### Work to be completed
The records follow. Transcribe only the lines from the line containing "Screen dimensions: 600x480" through the end, both ends included, and leave out the pictures.

### Recorded information

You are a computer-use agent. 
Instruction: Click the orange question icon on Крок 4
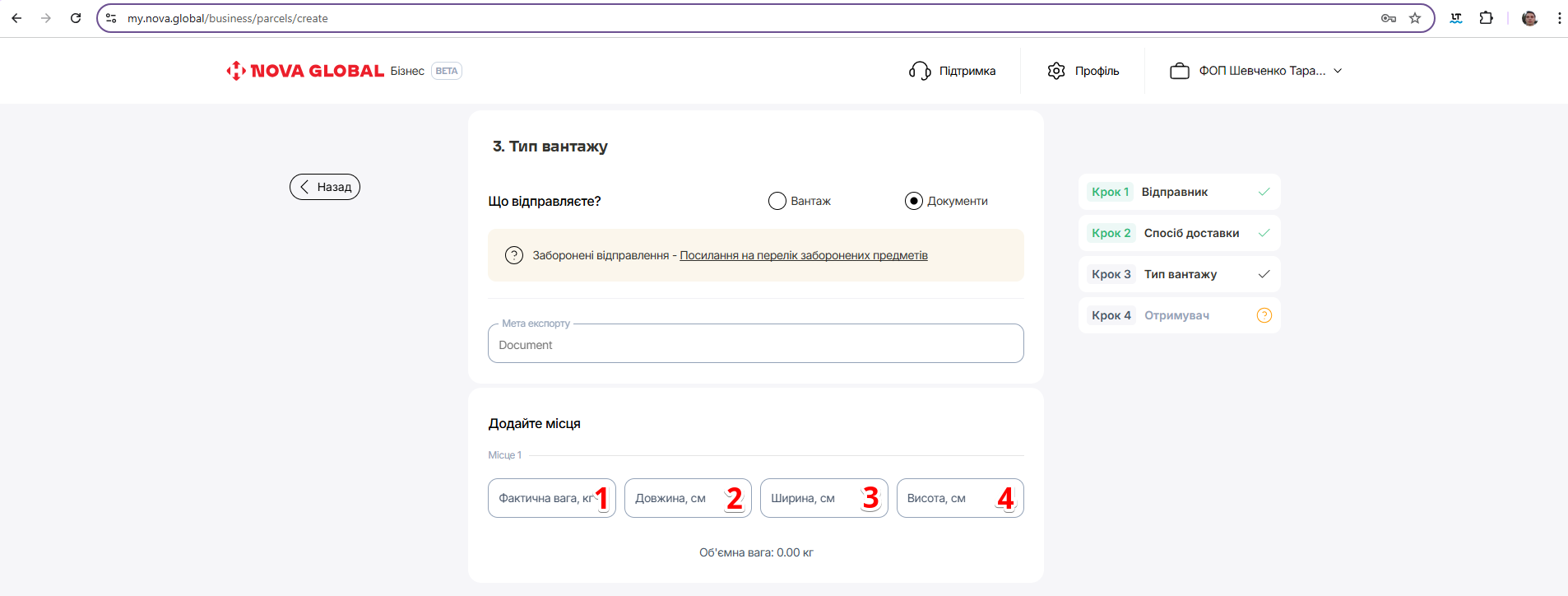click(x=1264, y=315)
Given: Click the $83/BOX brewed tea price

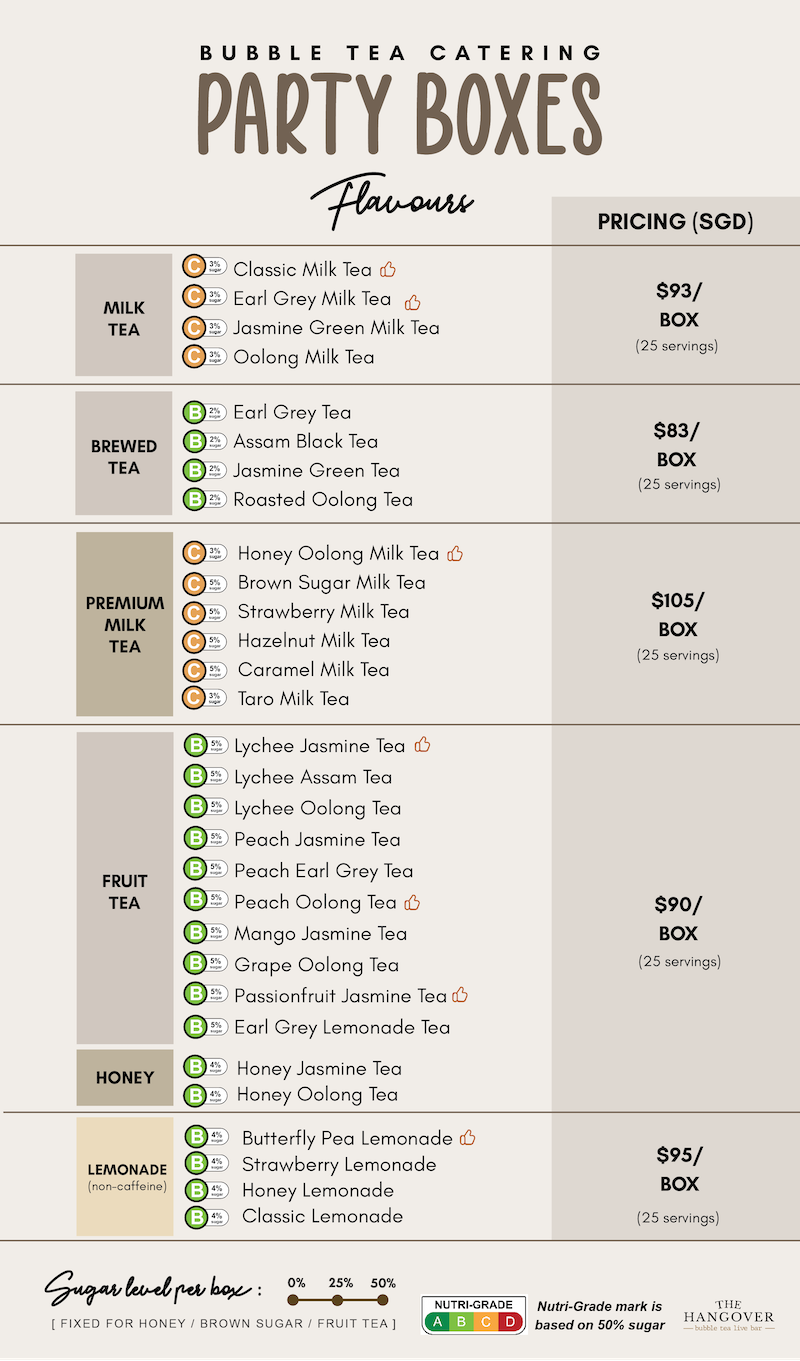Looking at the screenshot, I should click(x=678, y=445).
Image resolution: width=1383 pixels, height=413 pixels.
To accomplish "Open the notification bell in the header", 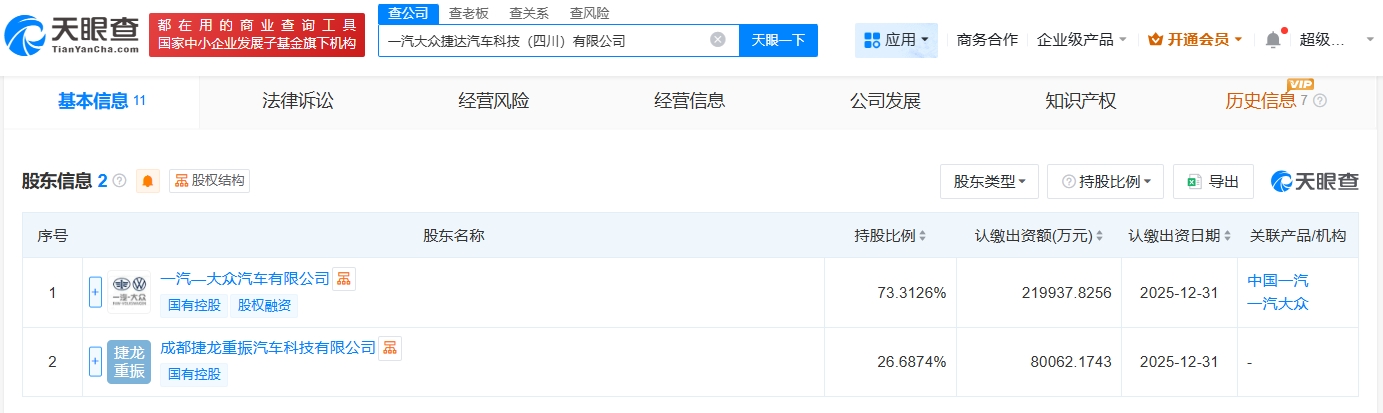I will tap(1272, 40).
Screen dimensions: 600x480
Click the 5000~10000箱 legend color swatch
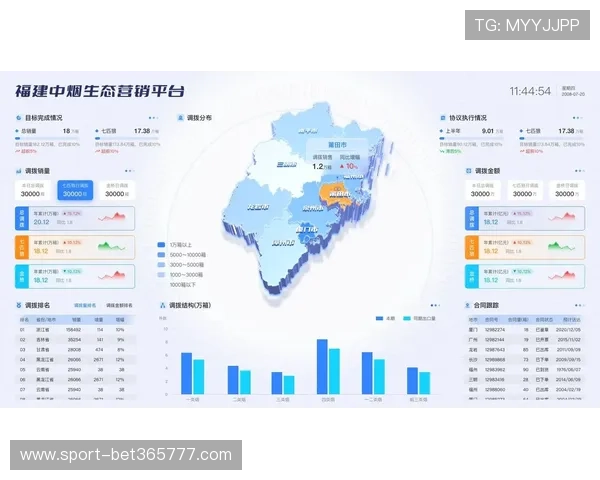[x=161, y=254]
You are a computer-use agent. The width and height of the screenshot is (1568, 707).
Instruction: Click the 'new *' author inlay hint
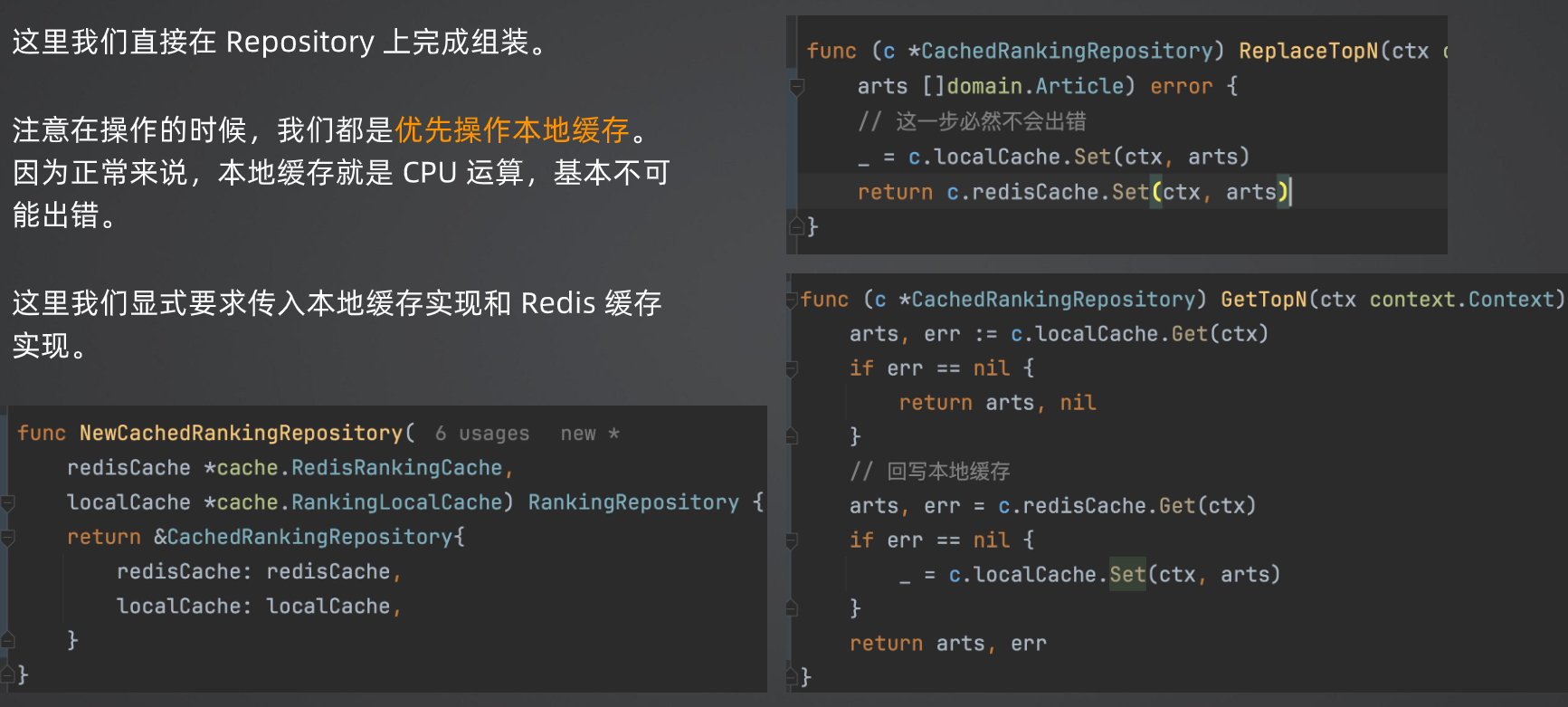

### Response
Screen dimensions: 600x480
Click the 5000~10000箱 legend color swatch
[x=161, y=254]
You are a computer-use agent. The width and height of the screenshot is (1568, 707).
Instruction: Click the 'new *' author inlay hint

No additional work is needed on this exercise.